Luis repasaba en su mente las ofertas políticas que los diversos partidos ofrecían a los electores antes de las elecciones. Pensaba que muchas de esas ofertas tenían puntos en común. Con algunas específicas se sentía atraído hacia algunos y con otras, por otros.
A veces era difícil escoger. El elector no podía crear sus propias medidas. Debía escoger bloques. Un conjunto de ellas como si fueran la verdad en sí mismas. Pero, en la práctica eso no era cierto. La unidad era difícil de lograr. Los intereses políticos y económicos interferían grandemente.
Había observado que las personas defendían partidos más que la razón. No admitían el error de sus partidos. En lugar de admitir sus errores atacaban los errores de los demás. Parecía que el partido era el concepto puro, supremo, orientador y generador de confianza. Todos lo demás era buscar su debilidad.
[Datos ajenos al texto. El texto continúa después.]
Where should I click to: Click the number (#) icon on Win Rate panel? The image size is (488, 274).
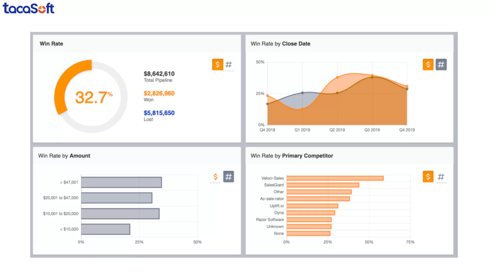click(x=228, y=64)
Y ese concepto no podía ser bajado de su pedestal.
Estaba contento de que en el terreno de la espiritualidad las cosas fueran distintas cuando se dejaba al Espíritu Santo actuar: “Ahora el Espíritu Santo deposita, en las manos que mediante su contacto con Él se han vuelto mansas, una imagen de ti muy diferente”.
“Sigue siendo la imagen de un cuerpo, pues lo que realmente eres no se puede ver ni imaginar. No obstante, esta imagen no se ha usado para atacar y, por lo tanto, jamás ha experimentado sufrimiento alguno. Da testimonio de la eterna verdad de que nada te puede herir, y apunta más allá de sí misma hacia tu inocencia y la de tu hermano”.
“Muéstrale esto, y él se dará cuenta de que toda herida ha sanado y de que todas las lágrimas han sido enjugadas felizmente y con amor. Y tu hermano contemplará su propio perdón allí, y con ojos que han sanado mirará más allá de la imagen hacia la inocencia que ve en ti”.
Luis se regocijaba de esa fusión, de ese cambio de visión, de esa verdad universal que emanaba del interior. Transformaciones de esas ideas no estaban en los partidos políticos. Transformaciones de las personas no eran los objetivos de los partidos políticos. Esos cambios sustanciales estaban en la esencia del amor, de la unión y de la universalidad.
Luis se regocijaba de esa alegría que el Espíritu Santo, con su transformación, nos ofrecía a nuestra mirada, a nuestras manos y a nuestra paz.